Um, really? Which baby exactly did you interview to see how *little* pain they felt? When I was getting my epidural I didn’t ask for anything except for some SUGAR! Could I have a lollipop while you shove that huge needle in my spine please?!
So end of story: I signed the consent, they poked her 4 times in the back and did not obtain any spinal fluid. Zero. Zilch. Allllll for nothing. Hope Chloe at least liked the sugar.**
Anyway, they poked her once in the head and obtained not even half of the blood they needed to do the tests. The poking-nurse said that she could try to “squeeze” Chloe’s head to see if they could obtain anymore drops. I butted in and said that NO, that would be all for today. Geez. I then took a photo of Chloe’s head and sent it to one of her former nurses for some comfort. *Nicole and Tori never would have poked the head*
I know it’s their job and I know it is necessary, but it isn’t any less terrible when your baby has to repeatedly go through this stuff.
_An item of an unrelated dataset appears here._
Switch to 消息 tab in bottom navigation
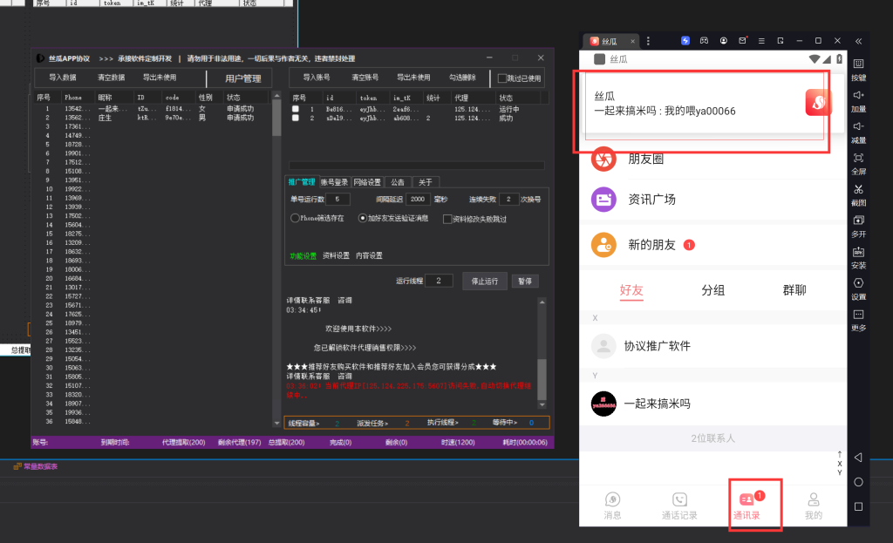The height and width of the screenshot is (543, 893). pyautogui.click(x=613, y=504)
Once in the NICU I overheard a nurse saying that they usually ask the parents to step out when they are starting an IV because it is hard for the parents to watch their baby get poked. I think it’s because it almost always takes more than one poke. No one wants to see two pokes. I also heard her say that when the parents are freaking out the nurse feels like telling them “it’s either an IV or your baby dies.” Nice! To be honest, after around day 75 or so, I felt the same way. Some parents would come in and get all emotional about one IV and some stupid lights for jaundice. Pa-lease. Your baby is going to be fine. But you never really know the back story -- maybe their last baby died from lesser issues? My point is that I don’t hold this attitude against the nurses who have it because it’s their job to get the job done. If a whining, crying Mother refuses an IV and then a baby gets severely ill, I would be one pissed off nurse. I’m sure they see this sort of thing all the time.